4.電車線路の3次元運動解析と耐震性向上対策

 高架橋や橋梁等の土木構造物に深刻な被害が生じない中規模地震(L1地震動相当)でも、曲線引金具の折損やAT保護線の断線など電車線路の構成部材が損傷して、輸送障害を引き起こすことがあり、これらの効果的な被害防止対策が求められています。

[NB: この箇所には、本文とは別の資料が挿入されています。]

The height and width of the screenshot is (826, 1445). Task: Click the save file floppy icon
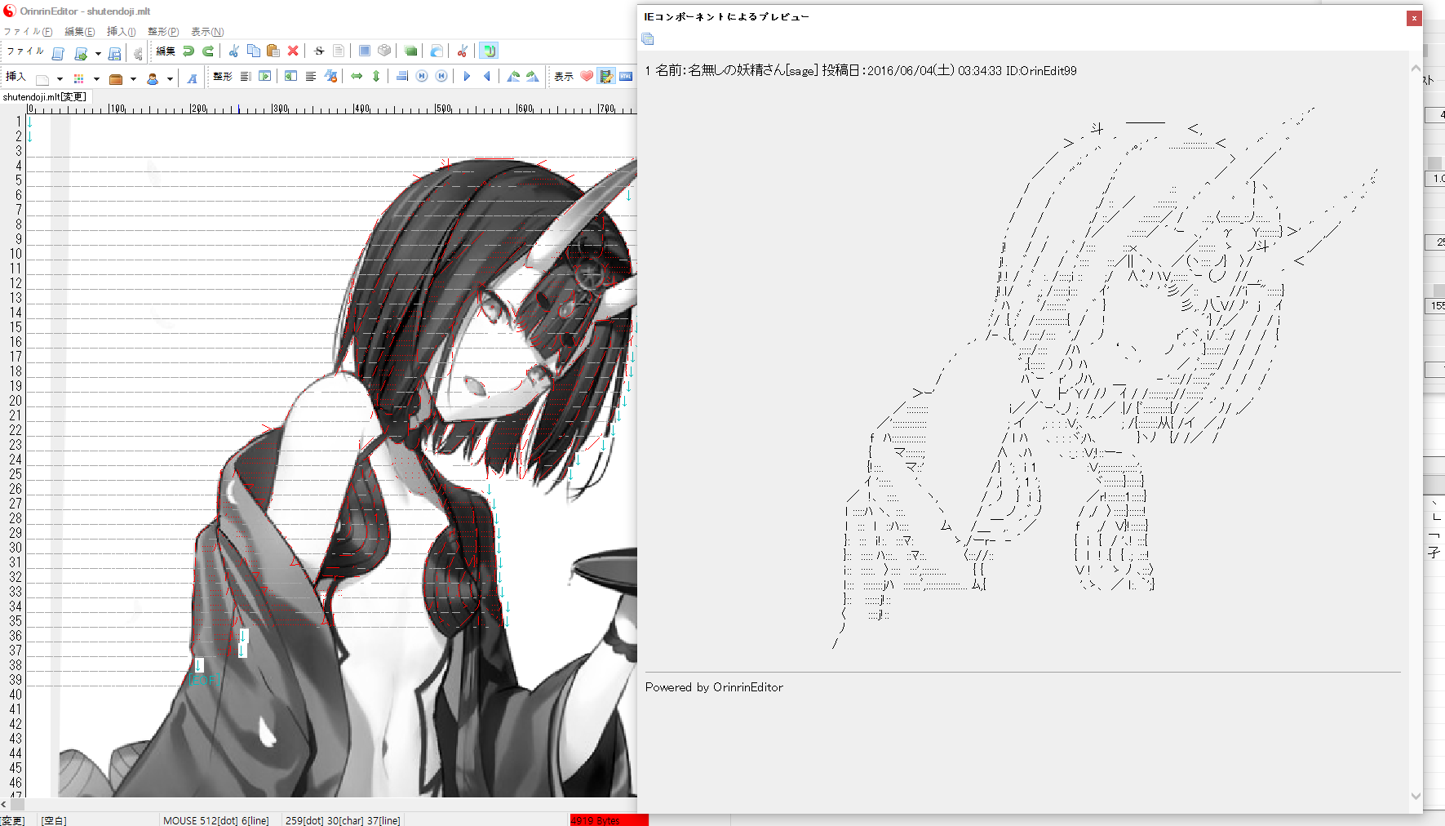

 電車線路の構成部材について3次元の挙動が再現できるようにモデル化し、地震時の構成部材の動きをシミュレーションできるようにしました(図1)。本シミュレーションでは、地震変位を電柱基礎に入力し、その応答として生じる応力や荷重等を弾性域で計算し、各部材の引張強さや破壊荷重等と比較して、安全性を評価します。解析例として、新幹線電車線路の代表的な数種類の構造について弱点箇所を抽出し、中規模地震に対する速やかな運転再開を目標に(表1)、各部材が備えるべき強度や機構を検討しました。これに基づいて試作した支持金具やハンガ等について強度等の基本性能を確認し、対策品として提案しました(図2)。
 本手法を用いることにより、電車線路の地震に対する弱点箇所の抽出、対策の検討および導入効果の確認など、一連の作業を効率的に行うことができます。また本手法は、列車通過時における高架橋等の振動に伴う電柱の常時振動の解析にも適用することができます。